Items from a data source
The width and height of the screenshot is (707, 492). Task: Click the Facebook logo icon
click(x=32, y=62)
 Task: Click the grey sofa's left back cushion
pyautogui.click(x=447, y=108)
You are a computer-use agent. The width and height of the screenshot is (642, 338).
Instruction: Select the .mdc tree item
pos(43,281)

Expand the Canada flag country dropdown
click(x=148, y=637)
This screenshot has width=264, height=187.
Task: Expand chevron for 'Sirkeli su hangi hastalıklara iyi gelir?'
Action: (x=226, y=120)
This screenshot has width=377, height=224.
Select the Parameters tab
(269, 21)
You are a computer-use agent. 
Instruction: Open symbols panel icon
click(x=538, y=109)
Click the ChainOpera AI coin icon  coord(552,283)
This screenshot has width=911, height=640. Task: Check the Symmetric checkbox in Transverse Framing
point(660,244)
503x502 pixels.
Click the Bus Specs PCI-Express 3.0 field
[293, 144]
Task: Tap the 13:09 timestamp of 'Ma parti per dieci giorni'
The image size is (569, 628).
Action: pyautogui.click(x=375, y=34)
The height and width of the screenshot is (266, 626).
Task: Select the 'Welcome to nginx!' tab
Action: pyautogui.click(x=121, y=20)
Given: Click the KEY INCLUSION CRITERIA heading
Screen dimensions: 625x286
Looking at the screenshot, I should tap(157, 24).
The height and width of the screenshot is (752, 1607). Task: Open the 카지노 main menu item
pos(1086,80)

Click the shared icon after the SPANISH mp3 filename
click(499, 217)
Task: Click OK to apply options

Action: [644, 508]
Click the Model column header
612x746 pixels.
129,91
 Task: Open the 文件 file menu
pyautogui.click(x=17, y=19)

◆ About this task ◆
Each record should come back exactly as written.

◆ Response to this task ◆
The width and height of the screenshot is (707, 492). Task: Click the Facebook logo icon
click(x=32, y=62)
 Task: Click the grey sofa's left back cushion
pyautogui.click(x=447, y=108)
You are a computer-use agent. The width and height of the screenshot is (642, 338).
Instruction: Select the .mdc tree item
pos(43,281)

Expand the Canada flag country dropdown
click(x=148, y=637)
This screenshot has width=264, height=187.
Task: Expand chevron for 'Sirkeli su hangi hastalıklara iyi gelir?'
Action: (x=226, y=120)
This screenshot has width=377, height=224.
Select the Parameters tab
(269, 21)
You are a computer-use agent. 
Instruction: Open symbols panel icon
click(x=538, y=109)
Click the ChainOpera AI coin icon  coord(552,283)
This screenshot has width=911, height=640. Task: Check the Symmetric checkbox in Transverse Framing
point(660,244)
503x502 pixels.
Click the Bus Specs PCI-Express 3.0 field
[293, 144]
Task: Tap the 13:09 timestamp of 'Ma parti per dieci giorni'
The image size is (569, 628).
Action: pyautogui.click(x=375, y=34)
The height and width of the screenshot is (266, 626).
Task: Select the 'Welcome to nginx!' tab
Action: pyautogui.click(x=121, y=20)
Given: Click the KEY INCLUSION CRITERIA heading
Screen dimensions: 625x286
Looking at the screenshot, I should tap(157, 24).
The height and width of the screenshot is (752, 1607). Task: Open the 카지노 main menu item
pos(1086,80)

Click the shared icon after the SPANISH mp3 filename
click(499, 217)
Task: Click OK to apply options

Action: [644, 508]
Click the Model column header
612x746 pixels.
129,91
 Task: Open the 文件 file menu
pyautogui.click(x=17, y=19)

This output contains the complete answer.